Directions for this task
Go through the listing below and output exactly the line with "Các sản phẩm (263, 57)", the line with "Last Name (47, 1745)", and each line between; omit the rest.

Data for analysis
■ ■ ■ ■ ■ ■ ■

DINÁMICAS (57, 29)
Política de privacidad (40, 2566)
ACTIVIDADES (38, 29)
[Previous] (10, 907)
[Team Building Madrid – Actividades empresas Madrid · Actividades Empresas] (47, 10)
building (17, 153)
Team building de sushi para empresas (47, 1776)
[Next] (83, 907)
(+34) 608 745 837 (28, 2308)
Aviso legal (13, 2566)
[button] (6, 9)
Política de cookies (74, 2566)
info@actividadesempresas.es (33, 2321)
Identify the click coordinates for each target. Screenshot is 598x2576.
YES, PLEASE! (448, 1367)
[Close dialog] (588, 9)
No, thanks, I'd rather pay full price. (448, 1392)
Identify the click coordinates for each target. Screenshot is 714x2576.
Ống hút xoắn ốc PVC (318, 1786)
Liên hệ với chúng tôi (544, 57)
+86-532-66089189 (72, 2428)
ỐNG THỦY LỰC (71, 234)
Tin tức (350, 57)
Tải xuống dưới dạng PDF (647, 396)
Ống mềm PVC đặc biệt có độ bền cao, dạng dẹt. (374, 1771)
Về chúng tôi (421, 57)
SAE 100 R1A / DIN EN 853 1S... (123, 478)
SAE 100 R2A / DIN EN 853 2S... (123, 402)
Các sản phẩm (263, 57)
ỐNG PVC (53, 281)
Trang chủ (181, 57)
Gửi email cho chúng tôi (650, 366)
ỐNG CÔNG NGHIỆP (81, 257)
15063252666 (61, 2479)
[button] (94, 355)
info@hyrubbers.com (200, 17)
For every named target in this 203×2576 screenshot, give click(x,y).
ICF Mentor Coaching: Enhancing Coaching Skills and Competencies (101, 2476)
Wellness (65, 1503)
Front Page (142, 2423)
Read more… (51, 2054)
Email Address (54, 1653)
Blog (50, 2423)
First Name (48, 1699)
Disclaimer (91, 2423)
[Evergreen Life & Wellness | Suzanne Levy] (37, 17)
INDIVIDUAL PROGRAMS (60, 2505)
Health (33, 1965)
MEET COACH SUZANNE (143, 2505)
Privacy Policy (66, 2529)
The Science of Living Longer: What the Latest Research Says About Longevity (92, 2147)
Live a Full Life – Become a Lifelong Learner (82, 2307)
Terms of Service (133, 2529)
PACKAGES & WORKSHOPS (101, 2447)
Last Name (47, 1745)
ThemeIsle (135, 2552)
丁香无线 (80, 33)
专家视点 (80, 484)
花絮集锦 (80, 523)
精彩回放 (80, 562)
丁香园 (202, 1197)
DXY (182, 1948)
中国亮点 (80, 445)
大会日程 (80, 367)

■ ■ ■ ■ ■ ■ ■

Exercise solution
Các sản phẩm (263, 57)
ỐNG PVC (53, 281)
Trang chủ (181, 57)
Gửi email cho chúng tôi (650, 366)
ỐNG CÔNG NGHIỆP (81, 257)
15063252666 (61, 2479)
[button] (94, 355)
info@hyrubbers.com (200, 17)
For every named target in this 203×2576 screenshot, give click(x,y).
ICF Mentor Coaching: Enhancing Coaching Skills and Competencies (101, 2476)
Wellness (65, 1503)
Front Page (142, 2423)
Read more… (51, 2054)
Email Address (54, 1653)
Blog (50, 2423)
First Name (48, 1699)
Disclaimer (91, 2423)
[Evergreen Life & Wellness | Suzanne Levy] (37, 17)
INDIVIDUAL PROGRAMS (60, 2505)
Health (33, 1965)
MEET COACH SUZANNE (143, 2505)
Privacy Policy (66, 2529)
The Science of Living Longer: What the Latest Research Says About Longevity (92, 2147)
Live a Full Life – Become a Lifelong Learner (82, 2307)
Terms of Service (133, 2529)
PACKAGES & WORKSHOPS (101, 2447)
Last Name (47, 1745)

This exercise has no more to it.